The primary molecular target for clinically used opioids is the μ-opioid receptor (MOR). Besides the major seven-transmembrane (7TM) receptors, the MOR gene codes for alternatively spliced six-transmembrane (6TM) isoforms, the biological and clinical significance of which remains unclear. Here, we show that the otherwise exclusively intracellular localized 6TM-MOR translocates to the plasma membrane upon coexpression with β2 -adrenergic receptors (β2 -ARs) through an interaction with the fifth and sixth helices of β2 -AR. Coexpression of the two receptors in BE(2)-C neuroblastoma cells potentiates calcium responses to a 6TM-MOR ligand, and this calcium response is completely blocked by a selective β2 -antagonist in BE(2)-C cells, and in trigeminal and dorsal root ganglia.
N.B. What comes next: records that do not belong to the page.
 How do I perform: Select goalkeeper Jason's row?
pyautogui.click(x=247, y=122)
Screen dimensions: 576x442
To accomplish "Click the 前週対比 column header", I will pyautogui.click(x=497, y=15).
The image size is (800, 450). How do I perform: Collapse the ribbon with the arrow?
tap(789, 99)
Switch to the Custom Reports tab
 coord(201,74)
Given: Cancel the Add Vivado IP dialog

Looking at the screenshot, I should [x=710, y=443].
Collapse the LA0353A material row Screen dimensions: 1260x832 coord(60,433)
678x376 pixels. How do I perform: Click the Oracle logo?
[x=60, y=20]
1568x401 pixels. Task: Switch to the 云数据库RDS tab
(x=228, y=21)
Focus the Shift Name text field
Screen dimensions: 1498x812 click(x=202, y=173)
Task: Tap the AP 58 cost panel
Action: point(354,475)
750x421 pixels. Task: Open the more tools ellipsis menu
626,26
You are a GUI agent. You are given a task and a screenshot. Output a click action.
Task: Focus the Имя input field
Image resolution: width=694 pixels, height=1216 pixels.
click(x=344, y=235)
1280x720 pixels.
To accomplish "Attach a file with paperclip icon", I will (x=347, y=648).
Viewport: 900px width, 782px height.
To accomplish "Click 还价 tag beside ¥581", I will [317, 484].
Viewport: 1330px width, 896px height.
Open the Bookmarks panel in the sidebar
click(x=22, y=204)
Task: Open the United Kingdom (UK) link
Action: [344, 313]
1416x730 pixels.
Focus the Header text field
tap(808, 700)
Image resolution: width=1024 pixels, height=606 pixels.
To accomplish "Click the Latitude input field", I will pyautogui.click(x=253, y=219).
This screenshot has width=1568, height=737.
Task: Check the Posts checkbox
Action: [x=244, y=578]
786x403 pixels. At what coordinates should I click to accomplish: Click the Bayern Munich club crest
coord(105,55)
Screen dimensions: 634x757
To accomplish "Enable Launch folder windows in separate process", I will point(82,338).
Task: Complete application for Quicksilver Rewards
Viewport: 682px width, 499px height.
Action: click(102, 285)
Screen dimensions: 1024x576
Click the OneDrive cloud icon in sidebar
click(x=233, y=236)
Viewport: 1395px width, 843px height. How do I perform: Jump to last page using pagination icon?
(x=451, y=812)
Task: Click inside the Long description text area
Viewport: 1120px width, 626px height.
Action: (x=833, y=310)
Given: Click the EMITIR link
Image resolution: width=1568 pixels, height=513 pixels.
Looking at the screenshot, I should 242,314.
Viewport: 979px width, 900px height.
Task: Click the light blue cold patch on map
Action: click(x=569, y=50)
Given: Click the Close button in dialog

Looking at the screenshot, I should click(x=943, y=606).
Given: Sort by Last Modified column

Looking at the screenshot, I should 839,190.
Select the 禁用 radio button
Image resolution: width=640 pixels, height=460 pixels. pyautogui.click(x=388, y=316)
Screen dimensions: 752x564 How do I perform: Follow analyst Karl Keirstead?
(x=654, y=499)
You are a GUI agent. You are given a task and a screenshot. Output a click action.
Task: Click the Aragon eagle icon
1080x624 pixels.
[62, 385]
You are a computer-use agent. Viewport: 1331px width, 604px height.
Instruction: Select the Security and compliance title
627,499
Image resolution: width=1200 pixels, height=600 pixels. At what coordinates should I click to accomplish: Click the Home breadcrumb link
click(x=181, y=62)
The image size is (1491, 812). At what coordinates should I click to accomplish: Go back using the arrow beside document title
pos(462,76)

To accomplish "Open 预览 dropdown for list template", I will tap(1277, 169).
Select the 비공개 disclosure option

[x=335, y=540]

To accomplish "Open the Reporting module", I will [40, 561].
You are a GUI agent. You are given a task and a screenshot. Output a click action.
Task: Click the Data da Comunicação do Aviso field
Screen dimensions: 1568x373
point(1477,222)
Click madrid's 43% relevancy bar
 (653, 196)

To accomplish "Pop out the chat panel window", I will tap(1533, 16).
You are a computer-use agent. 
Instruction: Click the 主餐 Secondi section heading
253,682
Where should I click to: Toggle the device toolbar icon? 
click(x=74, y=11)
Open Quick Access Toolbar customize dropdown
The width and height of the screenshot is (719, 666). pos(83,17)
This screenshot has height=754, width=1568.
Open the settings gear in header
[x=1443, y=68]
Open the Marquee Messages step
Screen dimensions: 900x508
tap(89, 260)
Co-administration of 6TM-MOR and β2 -AR ligands leads to substantial analgesic synergy and completely reverses opioid-induced hyperalgesia in rodent behavioral models. Together, our results provide evidence that the heterodimerization of 6TM-MOR with β2 -AR underlies a molecular mechanism for 6TM cellular signaling, presenting a unique functional responses to opioids. This signaling pathway may contribute to the hyperalgesic effects of opioids that can be efficiently blocked by β2 -AR antagonists, providing a new avenue for opioid therapy.